Boysen sees authentication becoming a centralized commodity like payments.
"In payment networks, I can take one payment card and go to any merchant on the planet and can buy goods from the merchant," he notes. "Yet on the internet, every destination calls for a special purpose credit card."
Consumers tend to remember their online banking passwords better than most other passwords they use. "It's the places you don't go as often that are the challenge for each of us as users," Boysen says.
If all goes according to plan, Canadian bank customers will eventually have one user name and password to gain entrance to most websites they use.
SecureKey runs the Concierge hub. The technical specification all participants use is Security Assertion Markup Language (SAML) 2.0, an XML-based open standard data format for exchanging authentication and authorization data between parties that's been around since 2001.
Using Concierge, the user going to a government website will receive a menu of authentication providers, including her bank. The provider she selects will present her with a security challenge, and if she passes, produce an anonymous security token based on SAML. That token will be given to a network provider, which will reroute it back to the government agency that initiated the process.

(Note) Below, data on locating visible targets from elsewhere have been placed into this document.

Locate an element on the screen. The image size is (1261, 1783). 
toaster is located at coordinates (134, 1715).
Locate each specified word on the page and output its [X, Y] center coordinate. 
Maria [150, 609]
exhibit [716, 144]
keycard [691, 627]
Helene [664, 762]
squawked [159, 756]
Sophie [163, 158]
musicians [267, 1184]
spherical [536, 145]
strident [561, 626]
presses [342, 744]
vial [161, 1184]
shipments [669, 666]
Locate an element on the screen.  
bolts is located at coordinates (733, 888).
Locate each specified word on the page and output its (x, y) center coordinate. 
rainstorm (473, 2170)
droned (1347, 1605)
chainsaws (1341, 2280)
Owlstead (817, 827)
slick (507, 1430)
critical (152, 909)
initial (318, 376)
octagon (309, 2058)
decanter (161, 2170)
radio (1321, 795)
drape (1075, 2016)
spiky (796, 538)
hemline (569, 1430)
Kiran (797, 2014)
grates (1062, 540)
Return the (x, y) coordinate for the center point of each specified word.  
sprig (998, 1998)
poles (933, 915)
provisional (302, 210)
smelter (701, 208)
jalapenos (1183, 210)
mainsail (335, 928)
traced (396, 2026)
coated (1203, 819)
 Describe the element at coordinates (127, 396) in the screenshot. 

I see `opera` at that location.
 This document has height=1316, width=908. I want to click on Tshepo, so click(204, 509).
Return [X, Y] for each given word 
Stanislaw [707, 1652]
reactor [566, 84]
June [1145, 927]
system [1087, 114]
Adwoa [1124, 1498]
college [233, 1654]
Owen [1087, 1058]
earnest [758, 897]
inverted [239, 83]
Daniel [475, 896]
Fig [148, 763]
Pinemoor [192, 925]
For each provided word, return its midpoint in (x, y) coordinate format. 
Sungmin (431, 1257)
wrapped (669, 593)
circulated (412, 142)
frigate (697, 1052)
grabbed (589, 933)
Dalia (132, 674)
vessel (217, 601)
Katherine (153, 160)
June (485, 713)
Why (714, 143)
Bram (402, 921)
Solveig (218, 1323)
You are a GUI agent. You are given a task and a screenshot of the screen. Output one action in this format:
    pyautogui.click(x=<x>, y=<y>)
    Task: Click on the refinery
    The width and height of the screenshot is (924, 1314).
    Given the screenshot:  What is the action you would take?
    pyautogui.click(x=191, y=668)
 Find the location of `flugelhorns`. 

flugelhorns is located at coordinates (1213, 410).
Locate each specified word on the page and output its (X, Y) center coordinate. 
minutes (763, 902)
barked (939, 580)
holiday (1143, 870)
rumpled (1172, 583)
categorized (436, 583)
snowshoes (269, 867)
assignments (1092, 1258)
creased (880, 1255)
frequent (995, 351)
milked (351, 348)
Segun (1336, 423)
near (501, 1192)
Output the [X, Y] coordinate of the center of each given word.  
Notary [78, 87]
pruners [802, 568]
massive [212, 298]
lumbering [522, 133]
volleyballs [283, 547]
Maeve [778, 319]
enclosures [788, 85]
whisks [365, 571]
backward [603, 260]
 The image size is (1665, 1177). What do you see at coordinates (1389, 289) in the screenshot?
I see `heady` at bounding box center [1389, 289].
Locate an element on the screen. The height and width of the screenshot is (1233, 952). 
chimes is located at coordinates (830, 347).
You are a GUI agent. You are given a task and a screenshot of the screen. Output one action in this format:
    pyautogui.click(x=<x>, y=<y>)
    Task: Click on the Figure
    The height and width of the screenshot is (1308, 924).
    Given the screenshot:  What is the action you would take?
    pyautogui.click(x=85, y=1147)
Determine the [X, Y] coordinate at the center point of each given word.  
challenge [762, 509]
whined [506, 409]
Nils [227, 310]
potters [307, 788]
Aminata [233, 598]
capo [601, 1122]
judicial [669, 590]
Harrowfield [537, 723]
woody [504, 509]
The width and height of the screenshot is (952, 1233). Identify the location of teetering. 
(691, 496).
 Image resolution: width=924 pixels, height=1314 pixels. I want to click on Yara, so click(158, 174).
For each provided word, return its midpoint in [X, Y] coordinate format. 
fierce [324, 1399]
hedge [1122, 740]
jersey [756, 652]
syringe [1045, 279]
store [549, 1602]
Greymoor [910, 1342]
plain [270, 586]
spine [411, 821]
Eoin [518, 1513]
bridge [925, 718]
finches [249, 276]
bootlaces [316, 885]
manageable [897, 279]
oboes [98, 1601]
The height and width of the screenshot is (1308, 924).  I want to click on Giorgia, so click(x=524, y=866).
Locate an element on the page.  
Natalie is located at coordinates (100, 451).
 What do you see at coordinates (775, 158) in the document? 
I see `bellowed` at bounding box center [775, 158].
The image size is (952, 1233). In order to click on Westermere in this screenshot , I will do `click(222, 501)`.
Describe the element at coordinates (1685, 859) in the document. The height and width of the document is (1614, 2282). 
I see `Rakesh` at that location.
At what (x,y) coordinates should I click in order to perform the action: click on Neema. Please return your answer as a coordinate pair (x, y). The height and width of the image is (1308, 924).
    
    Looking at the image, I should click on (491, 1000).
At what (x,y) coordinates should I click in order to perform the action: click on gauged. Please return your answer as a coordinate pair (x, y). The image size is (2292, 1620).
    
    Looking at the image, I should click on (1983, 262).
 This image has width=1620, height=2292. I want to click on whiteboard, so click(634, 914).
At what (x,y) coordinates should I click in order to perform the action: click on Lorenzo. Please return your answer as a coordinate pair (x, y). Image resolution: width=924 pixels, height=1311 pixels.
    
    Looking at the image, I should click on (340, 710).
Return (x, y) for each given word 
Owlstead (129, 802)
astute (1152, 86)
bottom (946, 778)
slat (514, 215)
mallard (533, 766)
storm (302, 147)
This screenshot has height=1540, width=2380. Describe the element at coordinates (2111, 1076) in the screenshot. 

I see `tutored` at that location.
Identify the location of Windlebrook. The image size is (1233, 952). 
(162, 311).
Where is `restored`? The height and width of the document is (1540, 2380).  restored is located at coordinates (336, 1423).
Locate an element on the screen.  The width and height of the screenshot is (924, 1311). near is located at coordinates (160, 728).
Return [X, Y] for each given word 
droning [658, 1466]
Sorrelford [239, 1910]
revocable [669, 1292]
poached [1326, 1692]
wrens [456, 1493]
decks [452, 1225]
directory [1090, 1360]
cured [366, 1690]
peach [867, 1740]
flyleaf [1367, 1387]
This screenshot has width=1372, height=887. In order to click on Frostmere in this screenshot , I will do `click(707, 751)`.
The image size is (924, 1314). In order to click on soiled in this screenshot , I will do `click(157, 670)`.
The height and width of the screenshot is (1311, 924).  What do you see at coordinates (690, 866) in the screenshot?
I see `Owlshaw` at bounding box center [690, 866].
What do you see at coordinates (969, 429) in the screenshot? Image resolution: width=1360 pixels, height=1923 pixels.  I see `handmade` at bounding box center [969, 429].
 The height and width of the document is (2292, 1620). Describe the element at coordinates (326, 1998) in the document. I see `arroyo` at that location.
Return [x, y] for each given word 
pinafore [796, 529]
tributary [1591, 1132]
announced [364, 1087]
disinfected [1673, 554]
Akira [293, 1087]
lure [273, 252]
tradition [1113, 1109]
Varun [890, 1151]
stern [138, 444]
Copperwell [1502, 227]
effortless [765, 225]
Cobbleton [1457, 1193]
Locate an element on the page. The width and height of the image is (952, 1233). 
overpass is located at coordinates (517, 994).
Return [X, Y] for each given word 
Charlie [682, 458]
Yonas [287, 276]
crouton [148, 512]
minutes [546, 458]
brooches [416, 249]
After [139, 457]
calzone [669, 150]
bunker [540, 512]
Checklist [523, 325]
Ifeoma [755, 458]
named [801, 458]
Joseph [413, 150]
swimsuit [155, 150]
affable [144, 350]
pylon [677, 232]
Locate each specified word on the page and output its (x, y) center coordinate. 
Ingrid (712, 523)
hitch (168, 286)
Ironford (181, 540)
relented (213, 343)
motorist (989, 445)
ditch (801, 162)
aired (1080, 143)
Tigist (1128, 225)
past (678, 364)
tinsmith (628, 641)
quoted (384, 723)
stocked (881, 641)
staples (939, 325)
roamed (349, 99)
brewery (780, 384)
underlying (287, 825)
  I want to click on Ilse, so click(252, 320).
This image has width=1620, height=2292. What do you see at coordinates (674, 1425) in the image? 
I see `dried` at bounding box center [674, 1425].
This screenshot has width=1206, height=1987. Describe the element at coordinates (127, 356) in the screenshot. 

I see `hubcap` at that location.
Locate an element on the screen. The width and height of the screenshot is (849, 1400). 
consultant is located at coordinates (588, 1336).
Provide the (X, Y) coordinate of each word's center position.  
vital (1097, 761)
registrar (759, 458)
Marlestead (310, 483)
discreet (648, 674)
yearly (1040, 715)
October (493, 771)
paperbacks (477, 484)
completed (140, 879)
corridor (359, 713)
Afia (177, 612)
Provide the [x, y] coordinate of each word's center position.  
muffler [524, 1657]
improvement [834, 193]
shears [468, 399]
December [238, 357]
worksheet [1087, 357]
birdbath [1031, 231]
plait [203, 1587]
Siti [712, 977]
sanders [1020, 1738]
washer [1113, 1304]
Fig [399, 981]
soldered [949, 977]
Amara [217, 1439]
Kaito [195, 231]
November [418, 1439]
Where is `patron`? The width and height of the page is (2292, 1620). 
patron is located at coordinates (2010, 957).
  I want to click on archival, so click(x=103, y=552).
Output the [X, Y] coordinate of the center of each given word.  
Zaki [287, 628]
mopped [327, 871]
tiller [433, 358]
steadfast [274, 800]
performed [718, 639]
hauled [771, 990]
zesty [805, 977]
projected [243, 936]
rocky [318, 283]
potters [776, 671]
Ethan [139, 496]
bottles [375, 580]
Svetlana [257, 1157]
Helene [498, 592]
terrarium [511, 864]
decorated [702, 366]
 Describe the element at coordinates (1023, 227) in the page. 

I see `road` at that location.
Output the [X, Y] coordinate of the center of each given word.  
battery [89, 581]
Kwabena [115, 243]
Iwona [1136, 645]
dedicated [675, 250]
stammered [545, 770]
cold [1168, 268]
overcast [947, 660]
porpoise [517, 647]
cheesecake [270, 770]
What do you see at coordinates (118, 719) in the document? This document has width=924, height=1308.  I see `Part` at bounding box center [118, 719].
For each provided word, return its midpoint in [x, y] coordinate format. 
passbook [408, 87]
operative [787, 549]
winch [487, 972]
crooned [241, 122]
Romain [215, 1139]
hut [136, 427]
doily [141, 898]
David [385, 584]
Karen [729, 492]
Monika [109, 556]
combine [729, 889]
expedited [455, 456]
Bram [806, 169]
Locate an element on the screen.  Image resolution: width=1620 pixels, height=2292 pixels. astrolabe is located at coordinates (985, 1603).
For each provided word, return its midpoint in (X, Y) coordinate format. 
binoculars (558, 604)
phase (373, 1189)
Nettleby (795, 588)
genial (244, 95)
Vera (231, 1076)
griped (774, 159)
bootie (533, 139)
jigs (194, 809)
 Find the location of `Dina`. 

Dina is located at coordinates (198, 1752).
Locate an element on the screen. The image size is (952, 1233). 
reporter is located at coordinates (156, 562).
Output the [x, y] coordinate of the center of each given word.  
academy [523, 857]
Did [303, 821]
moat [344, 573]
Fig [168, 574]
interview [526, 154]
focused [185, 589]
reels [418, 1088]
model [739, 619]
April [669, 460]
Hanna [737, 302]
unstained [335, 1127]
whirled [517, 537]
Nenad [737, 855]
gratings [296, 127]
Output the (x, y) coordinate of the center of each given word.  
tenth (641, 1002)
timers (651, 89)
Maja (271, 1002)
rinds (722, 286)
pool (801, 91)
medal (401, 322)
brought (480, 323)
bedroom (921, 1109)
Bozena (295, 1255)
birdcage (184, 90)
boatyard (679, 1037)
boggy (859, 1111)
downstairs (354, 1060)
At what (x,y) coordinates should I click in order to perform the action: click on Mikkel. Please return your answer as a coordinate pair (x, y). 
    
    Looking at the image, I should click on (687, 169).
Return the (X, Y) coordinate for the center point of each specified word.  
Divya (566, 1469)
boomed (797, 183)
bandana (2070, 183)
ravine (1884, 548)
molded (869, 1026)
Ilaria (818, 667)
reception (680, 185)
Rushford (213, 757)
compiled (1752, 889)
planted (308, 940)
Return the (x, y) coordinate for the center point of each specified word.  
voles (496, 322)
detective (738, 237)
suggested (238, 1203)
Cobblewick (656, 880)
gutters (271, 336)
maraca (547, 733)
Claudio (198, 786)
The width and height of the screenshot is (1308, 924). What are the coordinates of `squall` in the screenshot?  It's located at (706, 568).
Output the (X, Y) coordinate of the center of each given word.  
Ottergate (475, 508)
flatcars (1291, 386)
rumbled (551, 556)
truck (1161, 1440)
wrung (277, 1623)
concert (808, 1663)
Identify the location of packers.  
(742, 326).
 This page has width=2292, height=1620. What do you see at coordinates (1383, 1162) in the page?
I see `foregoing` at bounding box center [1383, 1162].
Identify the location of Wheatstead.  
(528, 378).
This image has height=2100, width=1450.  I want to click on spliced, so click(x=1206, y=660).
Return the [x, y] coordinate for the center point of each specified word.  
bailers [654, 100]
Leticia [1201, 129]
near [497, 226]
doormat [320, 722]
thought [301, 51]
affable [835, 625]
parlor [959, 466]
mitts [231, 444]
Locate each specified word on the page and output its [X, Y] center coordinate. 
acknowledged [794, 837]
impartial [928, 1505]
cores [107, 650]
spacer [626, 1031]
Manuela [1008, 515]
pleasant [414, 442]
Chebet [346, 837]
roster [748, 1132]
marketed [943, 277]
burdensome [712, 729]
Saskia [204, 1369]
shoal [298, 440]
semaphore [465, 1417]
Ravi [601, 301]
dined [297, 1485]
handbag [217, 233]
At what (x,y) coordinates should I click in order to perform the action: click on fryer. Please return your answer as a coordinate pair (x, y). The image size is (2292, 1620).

If the security credential provider doesn't recognize the user, it will offer online enrollment right there, create a token for the user and bind it to that person's profile.
The process is anonymized in a way that SecureKey refers to as "triple blind." The bank doesn't get to see the user's government destination, and the government agency doesn't get to see what bank the user is coming from or his bank account details. The network also doesn't know who the user is, so none of the transaction participants has a complete picture of the user journey.
"We didn't want to have consumers thinking that banks and government were creating joint profiles," Boysen says.
The whole setup hinges on the credential providers — in Canada, this is the banks — doing their job in a highly reliable way.
"A bank like Wells Fargo has a relationship with you, they've met you in person, they've enrolled you meeting KYC standards," Boysen says. "Wells Fargo knows really well who you are."
Boysen hopes to get all the Canadian banks to join Concierge, as well as state and municipal governments, cable and utility providers and eventually e-commerce providers.